2. As regards this preliminary objection, we are of opinion that it has no force. In the first place, the application in revision is not directed against the amended decree at; all. It is directed against the order to amend the decree, which is a very different matter. Such an order is not one of the orders specified in Section 104(4), Civil P.C., or in Order 43, Rule 1. Therefore there could not be an appeal against this order. A revision therefore lies. This opinion is in accordance with the long series of decisions of this Court, to which we do not need to refer. A revision lying, we have to see whether the order complained of was made within the jurisdiction of the lower Court. The order was made under Section 152. Section 152 enacts that
clerical or arithmetical mistakes in judgments, decrees or orders, or errors arising therein from any accidental slip or omission may at any time be corrected by the Court, either on its own motion or on an application o any of the parties.

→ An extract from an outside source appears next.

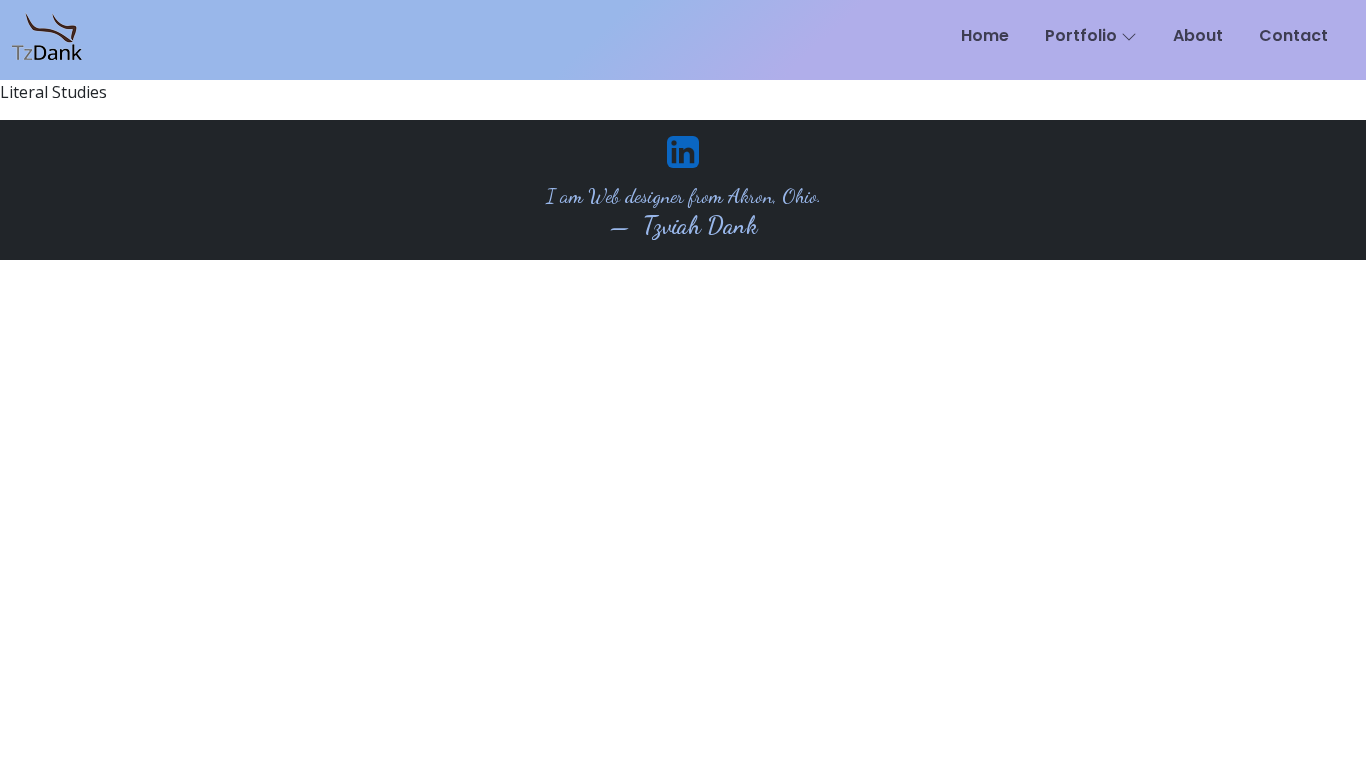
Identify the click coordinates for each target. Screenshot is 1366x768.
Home (985, 35)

3. It is quite clear that the order complained of cannot possibly come within Section 152, Civil P.C. An amendment of this character which completely alters the plaint and the decree and also the deed on which the plaint is based cannot be said to be the correction of a clerical mistake in a judgment. There was indeed no clerical mistake even on the showing of the opposite party. The earlier mortgage deeds were copied faithfully and correctly by the clerk, and that is the ground of their present complaint Section 152, therefore, not applying, the Court below had no jurisdiction under this section to act in the way it has done.
4. In the view which we have formed ' to Section 152, it is not necessary for us to deal with the law point which arises as to the suggested alteration of the mortgage deed. Nevertheless, we think it right to add that the Judge had misdirected himself in law, by allowing parol evidence to be called in a ease of this sort. The mortgage deed was clear and unambiguous and actually applied to existing facts. Under these circumstances, parol evidence was, in our opinion, clearly inadmissible. The application is allowed and the order complained of is set aside with costs.